(Beginning of SUPPLIED RECORDS)

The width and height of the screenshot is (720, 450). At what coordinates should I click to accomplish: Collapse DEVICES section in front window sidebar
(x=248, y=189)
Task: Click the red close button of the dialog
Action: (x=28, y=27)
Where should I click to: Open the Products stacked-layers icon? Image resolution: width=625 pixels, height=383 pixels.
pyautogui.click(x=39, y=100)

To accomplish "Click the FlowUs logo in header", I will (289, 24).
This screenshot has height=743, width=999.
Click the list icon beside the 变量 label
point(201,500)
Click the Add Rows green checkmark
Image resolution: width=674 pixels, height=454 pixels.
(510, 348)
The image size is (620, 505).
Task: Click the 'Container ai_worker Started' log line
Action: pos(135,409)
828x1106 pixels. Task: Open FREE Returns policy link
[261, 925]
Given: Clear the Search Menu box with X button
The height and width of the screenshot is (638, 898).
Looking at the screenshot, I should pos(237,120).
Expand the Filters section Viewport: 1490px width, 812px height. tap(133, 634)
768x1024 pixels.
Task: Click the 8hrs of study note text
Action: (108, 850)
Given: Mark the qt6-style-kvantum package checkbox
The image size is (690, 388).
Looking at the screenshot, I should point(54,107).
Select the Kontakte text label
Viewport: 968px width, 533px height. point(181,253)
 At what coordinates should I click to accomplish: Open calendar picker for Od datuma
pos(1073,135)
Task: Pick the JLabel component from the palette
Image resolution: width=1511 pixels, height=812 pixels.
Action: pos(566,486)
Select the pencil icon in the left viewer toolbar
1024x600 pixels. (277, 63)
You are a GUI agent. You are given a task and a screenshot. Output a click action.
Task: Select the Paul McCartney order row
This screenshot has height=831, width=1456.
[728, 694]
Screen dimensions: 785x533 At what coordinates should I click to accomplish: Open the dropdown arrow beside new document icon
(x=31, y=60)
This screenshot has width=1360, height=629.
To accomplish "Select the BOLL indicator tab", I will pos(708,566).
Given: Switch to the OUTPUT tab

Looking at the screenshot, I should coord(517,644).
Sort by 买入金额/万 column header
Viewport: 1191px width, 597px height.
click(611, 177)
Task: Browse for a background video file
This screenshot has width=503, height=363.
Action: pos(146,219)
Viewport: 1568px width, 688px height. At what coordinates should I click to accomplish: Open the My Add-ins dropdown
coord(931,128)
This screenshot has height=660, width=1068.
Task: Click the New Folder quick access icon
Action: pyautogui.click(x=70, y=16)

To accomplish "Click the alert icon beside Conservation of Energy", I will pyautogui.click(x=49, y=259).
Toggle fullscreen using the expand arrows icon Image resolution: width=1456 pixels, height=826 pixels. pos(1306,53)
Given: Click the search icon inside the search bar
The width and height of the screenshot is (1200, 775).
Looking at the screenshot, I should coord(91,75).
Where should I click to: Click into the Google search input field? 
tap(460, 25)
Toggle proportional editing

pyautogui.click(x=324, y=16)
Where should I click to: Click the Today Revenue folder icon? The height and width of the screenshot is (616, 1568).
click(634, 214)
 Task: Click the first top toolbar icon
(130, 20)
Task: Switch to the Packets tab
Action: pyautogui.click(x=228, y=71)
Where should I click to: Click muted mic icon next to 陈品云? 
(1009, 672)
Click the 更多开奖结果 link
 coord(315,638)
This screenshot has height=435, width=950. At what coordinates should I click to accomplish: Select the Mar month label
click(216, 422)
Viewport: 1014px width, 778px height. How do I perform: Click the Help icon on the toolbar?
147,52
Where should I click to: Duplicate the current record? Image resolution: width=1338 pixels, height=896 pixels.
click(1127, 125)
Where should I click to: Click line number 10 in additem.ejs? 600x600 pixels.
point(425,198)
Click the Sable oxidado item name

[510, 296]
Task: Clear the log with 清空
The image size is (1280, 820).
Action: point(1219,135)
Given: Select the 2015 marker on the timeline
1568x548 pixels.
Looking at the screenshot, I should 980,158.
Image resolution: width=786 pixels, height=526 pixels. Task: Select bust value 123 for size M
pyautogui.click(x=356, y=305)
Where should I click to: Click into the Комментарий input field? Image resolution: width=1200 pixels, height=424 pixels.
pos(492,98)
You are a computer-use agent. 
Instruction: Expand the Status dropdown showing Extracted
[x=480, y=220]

(End of SUPPLIED RECORDS)

### ABOUT THIS TASK
Please copy out every entry exactly, with nothing omitted.

### SOLUTION TO THE EXERCISE
The width and height of the screenshot is (720, 450). At what coordinates should I click to accomplish: Collapse DEVICES section in front window sidebar
(x=248, y=189)
Task: Click the red close button of the dialog
Action: (x=28, y=27)
Where should I click to: Open the Products stacked-layers icon? Image resolution: width=625 pixels, height=383 pixels.
pyautogui.click(x=39, y=100)

To accomplish "Click the FlowUs logo in header", I will (289, 24).
This screenshot has height=743, width=999.
Click the list icon beside the 变量 label
point(201,500)
Click the Add Rows green checkmark
Image resolution: width=674 pixels, height=454 pixels.
(510, 348)
The image size is (620, 505).
Task: Click the 'Container ai_worker Started' log line
Action: pos(135,409)
828x1106 pixels. Task: Open FREE Returns policy link
[261, 925]
Given: Clear the Search Menu box with X button
The height and width of the screenshot is (638, 898).
Looking at the screenshot, I should pos(237,120).
Expand the Filters section Viewport: 1490px width, 812px height. tap(133, 634)
768x1024 pixels.
Task: Click the 8hrs of study note text
Action: (108, 850)
Given: Mark the qt6-style-kvantum package checkbox
The image size is (690, 388).
Looking at the screenshot, I should point(54,107).
Select the Kontakte text label
Viewport: 968px width, 533px height. point(181,253)
 At what coordinates should I click to accomplish: Open calendar picker for Od datuma
pos(1073,135)
Task: Pick the JLabel component from the palette
Image resolution: width=1511 pixels, height=812 pixels.
Action: pos(566,486)
Select the pencil icon in the left viewer toolbar
1024x600 pixels. (277, 63)
You are a GUI agent. You are given a task and a screenshot. Output a click action.
Task: Select the Paul McCartney order row
This screenshot has height=831, width=1456.
[728, 694]
Screen dimensions: 785x533 At what coordinates should I click to accomplish: Open the dropdown arrow beside new document icon
(x=31, y=60)
This screenshot has width=1360, height=629.
To accomplish "Select the BOLL indicator tab", I will pos(708,566).
Given: Switch to the OUTPUT tab

Looking at the screenshot, I should coord(517,644).
Sort by 买入金额/万 column header
Viewport: 1191px width, 597px height.
click(611, 177)
Task: Browse for a background video file
This screenshot has width=503, height=363.
Action: pos(146,219)
Viewport: 1568px width, 688px height. At what coordinates should I click to accomplish: Open the My Add-ins dropdown
coord(931,128)
This screenshot has height=660, width=1068.
Task: Click the New Folder quick access icon
Action: pyautogui.click(x=70, y=16)

To accomplish "Click the alert icon beside Conservation of Energy", I will pyautogui.click(x=49, y=259).
Toggle fullscreen using the expand arrows icon Image resolution: width=1456 pixels, height=826 pixels. pos(1306,53)
Given: Click the search icon inside the search bar
The width and height of the screenshot is (1200, 775).
Looking at the screenshot, I should coord(91,75).
Where should I click to: Click into the Google search input field? 
tap(460, 25)
Toggle proportional editing

pyautogui.click(x=324, y=16)
Where should I click to: Click the Today Revenue folder icon? The height and width of the screenshot is (616, 1568).
click(634, 214)
 Task: Click the first top toolbar icon
(130, 20)
Task: Switch to the Packets tab
Action: pyautogui.click(x=228, y=71)
Where should I click to: Click muted mic icon next to 陈品云? 
(1009, 672)
Click the 更多开奖结果 link
 coord(315,638)
This screenshot has height=435, width=950. At what coordinates should I click to accomplish: Select the Mar month label
click(216, 422)
Viewport: 1014px width, 778px height. How do I perform: Click the Help icon on the toolbar?
147,52
Where should I click to: Duplicate the current record? Image resolution: width=1338 pixels, height=896 pixels.
click(1127, 125)
Where should I click to: Click line number 10 in additem.ejs? 600x600 pixels.
point(425,198)
Click the Sable oxidado item name

[510, 296]
Task: Clear the log with 清空
The image size is (1280, 820).
Action: point(1219,135)
Given: Select the 2015 marker on the timeline
1568x548 pixels.
Looking at the screenshot, I should 980,158.
Image resolution: width=786 pixels, height=526 pixels. Task: Select bust value 123 for size M
pyautogui.click(x=356, y=305)
Where should I click to: Click into the Комментарий input field? Image resolution: width=1200 pixels, height=424 pixels.
pos(492,98)
You are a computer-use agent. 
Instruction: Expand the Status dropdown showing Extracted
[x=480, y=220]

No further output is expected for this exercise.